Required tasks –
(A) Using the tick description below, explain why the lateral carinae character is illustrated on the dorsal basis capituli of I. hirsti. Answer in one to three sentences.
(B) According to the tick description below, which two species within Sternalixodes have a median carina on the dorsal surface of the basis capituli?

Provided text –
○ ○ ○ ○ ○ ○ ○

Tarsi and pulvili — Tarsia abruptly narrowed distally, with moderate subapical humps; pulvilli almost as long as claws.
The female I. dendrolagi can be distinguished as a member of the Sternalixodes by the presence of a sternal plate which is absent from all other described ticks outside the subgenus. Within Sternalixodes only I. dendrolagi and I. confusus exhibit a median carina on the dorsal surface of the basis capituli, between the porose areas. However, the two can easily be distinguished by the presence of lateral carinae on the dorsal surface of the basis capituli in I. confusus which are absent in I. dendrolagi. Carinae present on the basis capituli of Sternalixodes are presented in Figs. 3A-B. As I. dendrolagi does not exhibit lateral carinae on the dorsal basis capituli, this character is shown on the dorsal basis capituli of I. hirsti.

○ ○ ○ ○ ○ ○ ○

Data section –
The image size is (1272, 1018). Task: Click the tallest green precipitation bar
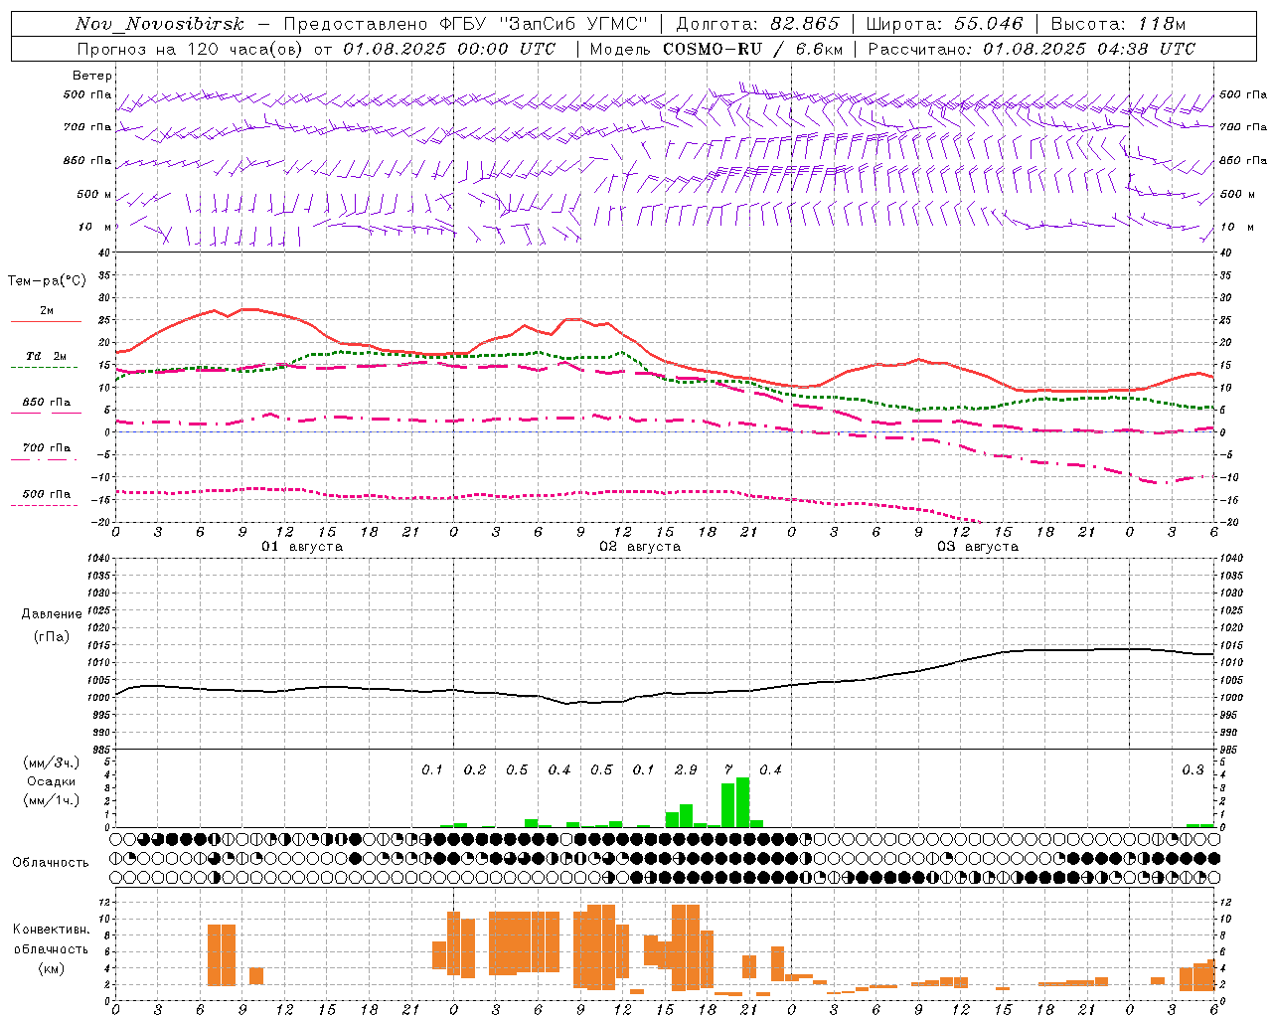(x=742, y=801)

○ ○ ○ ○ ○ ○ ○

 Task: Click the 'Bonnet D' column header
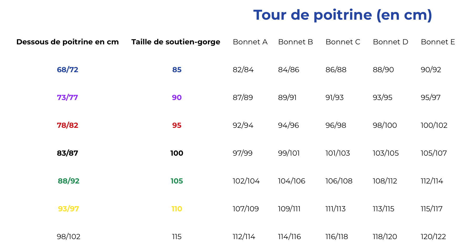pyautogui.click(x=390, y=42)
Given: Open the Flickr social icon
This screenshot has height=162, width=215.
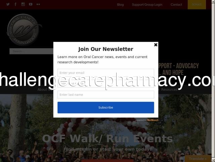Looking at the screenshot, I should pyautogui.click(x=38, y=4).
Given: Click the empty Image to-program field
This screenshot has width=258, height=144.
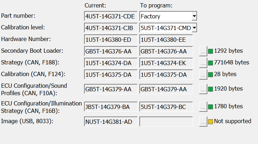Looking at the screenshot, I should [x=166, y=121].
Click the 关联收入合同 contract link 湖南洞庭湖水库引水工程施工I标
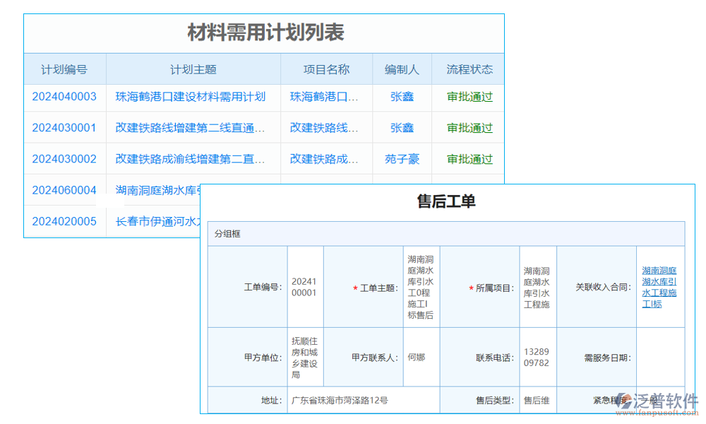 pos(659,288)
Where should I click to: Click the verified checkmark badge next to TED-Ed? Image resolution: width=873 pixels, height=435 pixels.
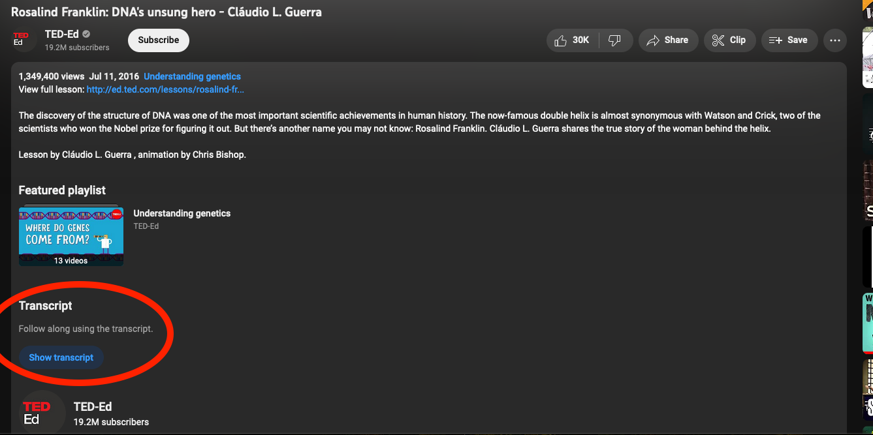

○ ○ ○ ○ ○ ○ ○

Responses per task –
(A) The character is shown on I. hirsti because I. dendrolagi has no lateral carinae on the dorsal surface of the basis capituli.

(B) I. dendrolagi and I. confusus.